## Daftar Tugas
**1)** Salinlah tanpa perubahan bagian teks tentang viveka-jñana yang diawali kata-kata berisi "27. Tercapainya Cita-cita" dan diakhiri dengan "aspeknya adalah viveka-jñana.".
**2)** Berdasarkan teks tentang viveka-jñana, jelaskan dalam satu sampai tiga kalimat dari mana munculnya ketajaman visi terhadap hal atau kejadian yang serupa.
**3)** Tentukan apakah setiap pernyataan berikut sesuai dengan teks tentang viveka-jñana. Jawab ya atau tidak, lalu kutip kata-kata teks yang menentukan jawabannya. (a) Viveka-jñana adalah pencapaian eksternal. (b) Dalam berguru spiritual di jaman dahulu, hal pertama yang diminta adalah penguasaan viveka dan vairagya. (c) Pemahaman simultan terhadap semua objek beserta setiap aspeknya disebut viveka-jñana.

## Bagian Dokumen
______

Posted by : Unknown Rabu, 23 Oktober 2013

27. Tercapainya Cita-cita Sang Yogi Print E-mail
Yang diharapkan dari Pemanfaatan Samyama yang benar.

Melalui Samyama terhadap kejadian-kejadian dan kelangsungannya, dicapai viveka.
Darisini muncul ketajaman visi terhadap lebih dari satu hal atau kejadian yang serupa, yang tidak dapat dibedakan menurut kelas, karakteristik, atau posisinya.
Pemahaman secara simultan terhadap semua objek berikut setiap aspeknya adalah viveka-jñana.
[YS III.53 - III.55]
Viveka-jñana merupakan pencapaian internal, sebagai kulminasi pendakian spiritual seorang sadhaka. Disini tampak bahwa yoga mengarahkan para sadhaka pada Jñana Yoga atau menjadi seorang jñani sempurna. Dalam berguru spiritual di jaman dahulu, konon yang mula pertama diminta adalah penguasaan viveka dan vairagya, demikian Swami Krishnananda pernah mengutarakan.

______

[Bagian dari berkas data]

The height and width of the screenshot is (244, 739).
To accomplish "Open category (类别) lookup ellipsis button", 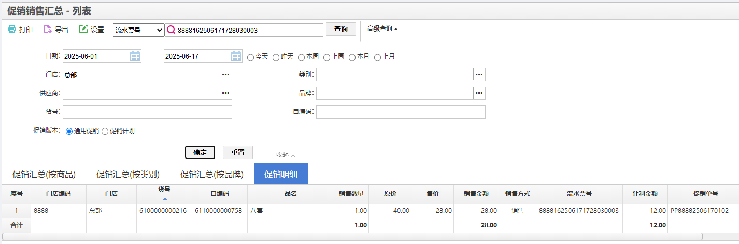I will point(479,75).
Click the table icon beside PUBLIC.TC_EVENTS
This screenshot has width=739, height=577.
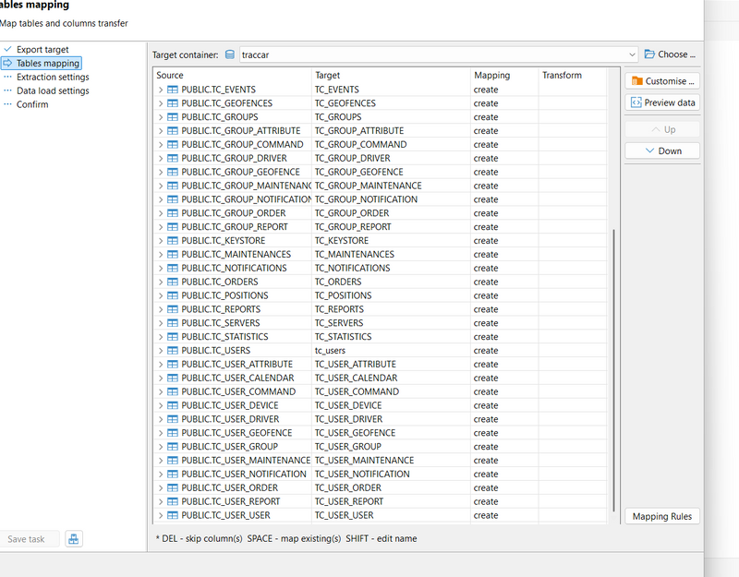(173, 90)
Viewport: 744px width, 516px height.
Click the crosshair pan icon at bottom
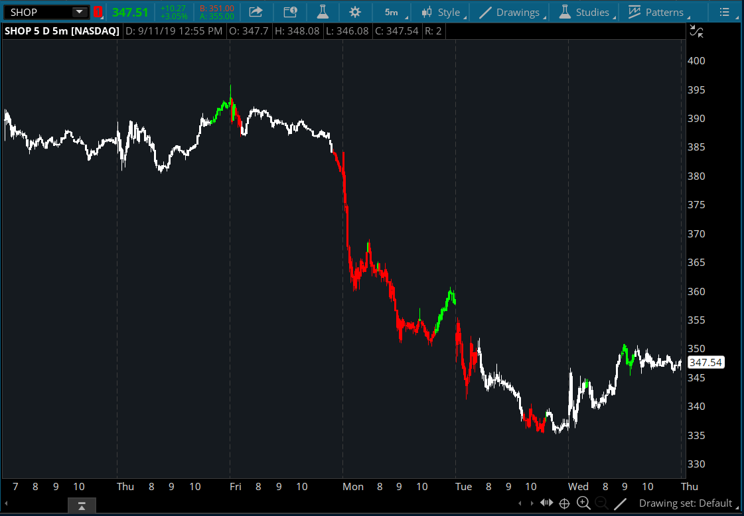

______

## Kunci Jawaban
**1)**
27. Tercapainya Cita-cita Sang Yogi Print E-mail
Yang diharapkan dari Pemanfaatan Samyama yang benar.

Melalui Samyama terhadap kejadian-kejadian dan kelangsungannya, dicapai viveka.
Darisini muncul ketajaman visi terhadap lebih dari satu hal atau kejadian yang serupa, yang tidak dapat dibedakan menurut kelas, karakteristik, atau posisinya.
Pemahaman secara simultan terhadap semua objek berikut setiap aspeknya adalah viveka-jñana.

**2)** Ketajaman visi itu muncul dari viveka. Viveka dicapai melalui Samyama terhadap kejadian-kejadian dan kelangsungannya.

**3)**
(a) Tidak: "Viveka-jñana merupakan pencapaian internal".
(b) Ya: "konon yang mula pertama diminta adalah penguasaan viveka dan vairagya".
(c) Ya: "Pemahaman secara simultan terhadap semua objek berikut setiap aspeknya adalah viveka-jñana".